(169ap) Atomic-Level Structural Model of Helical Tdp-43 Oligomers

TAR DNA binding protein-43 (TDP-43) is a key nuclear RNA-binding protein implicated in RNA metabolism such as transcription and splicing. The C-terminal domain (CTD) of TDP-43 is intrinsically disordered and aggregation-prone, commonly found in cytoplasmic inclusions associated with neurodegenerative disorders including amyotrophic lateral sclerosis (ALS) and frontotemporal dementia (FTD). CTD contains a conserved helical region (CR, spanning residues 319-341) which adopts a transient α-helix structure and drives the formation of higher-order oligomers which are important for its splicing and nuclear retention. Notably, ALS-associated mutations in the CR disrupt oligomerization and function, further highlighting the importance of the CTD in disease. Therefore, uncovering the atomistic details underlying the formation of helix-mediated CTD oligomers is crucial for the development of novel therapeutic strategies for ALS/FTD. However, achieving a high-resolution, structural characterization of these high-order oligomers remains challenging, mainly due to CTD’s high aggregation propensity and dynamic assembly. To overcome these challenges, we employed an integrative modeling strategy based on state-of-the-art computational methods including AlphaFold2-Multimer modeling and all-atom molecular dynamics (AAMD) simulations, along with experimental insights from biophysical experiments, to probe the atomic structural details of TDP-43 helical self-assembly. We first characterized the structural ensemble of the TDP-43 CR dimer state (aggregate time ~100 μs), demonstrating the essential role of helix-helix contacts in driving the formation of dynamic TDP-43 CTD higher-order assemblies. Our simulations suggest that CR dimers lack a stable orientation and instead exhibit dynamically interconverting structures with heterogeneous helix-helix interactions. Through integrative modeling, we identified a uniquely stable atomic structural model of the TDP-43 CR tetrameric state, in qualitative agreement with experimental measurements from NMR spectroscopy.
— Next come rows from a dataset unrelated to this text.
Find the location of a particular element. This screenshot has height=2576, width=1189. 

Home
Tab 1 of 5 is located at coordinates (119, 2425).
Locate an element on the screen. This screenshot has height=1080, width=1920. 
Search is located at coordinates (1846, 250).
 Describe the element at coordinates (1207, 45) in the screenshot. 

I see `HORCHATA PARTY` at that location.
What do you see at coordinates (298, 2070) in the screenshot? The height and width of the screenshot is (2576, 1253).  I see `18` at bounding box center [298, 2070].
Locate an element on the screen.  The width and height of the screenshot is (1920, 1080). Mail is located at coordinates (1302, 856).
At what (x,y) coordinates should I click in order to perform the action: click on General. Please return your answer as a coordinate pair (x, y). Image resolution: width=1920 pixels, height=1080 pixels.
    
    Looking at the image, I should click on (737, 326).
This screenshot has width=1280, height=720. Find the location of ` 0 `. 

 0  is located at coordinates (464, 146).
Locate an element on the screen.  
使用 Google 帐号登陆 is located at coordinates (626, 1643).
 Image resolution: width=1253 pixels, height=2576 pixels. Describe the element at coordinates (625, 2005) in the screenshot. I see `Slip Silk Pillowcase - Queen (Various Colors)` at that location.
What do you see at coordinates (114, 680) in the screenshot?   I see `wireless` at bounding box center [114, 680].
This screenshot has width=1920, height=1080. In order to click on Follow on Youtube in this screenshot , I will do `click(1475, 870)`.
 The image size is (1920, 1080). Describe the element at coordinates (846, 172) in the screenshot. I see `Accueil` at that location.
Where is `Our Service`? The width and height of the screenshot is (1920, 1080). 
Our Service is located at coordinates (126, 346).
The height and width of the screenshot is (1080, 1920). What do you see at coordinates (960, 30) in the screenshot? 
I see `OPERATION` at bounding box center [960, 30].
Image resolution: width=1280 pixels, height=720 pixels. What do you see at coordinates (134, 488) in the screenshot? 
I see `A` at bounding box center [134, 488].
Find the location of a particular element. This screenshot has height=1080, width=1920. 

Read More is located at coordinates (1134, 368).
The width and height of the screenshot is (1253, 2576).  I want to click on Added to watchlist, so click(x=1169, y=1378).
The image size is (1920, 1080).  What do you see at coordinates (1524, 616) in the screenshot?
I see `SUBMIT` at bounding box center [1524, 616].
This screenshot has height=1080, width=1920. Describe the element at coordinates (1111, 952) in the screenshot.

Importantly, our structural model elucidates, for the first time, the crucial structural role of the G335-Q343 region, a hotspot of ALS mutations, which becomes partially helical only upon higher-order assembly. Overall, our study makes significant advances towards structural characterization of TDP-43 functional assemblies and provides clues regarding their transition into pathogenic aggregates.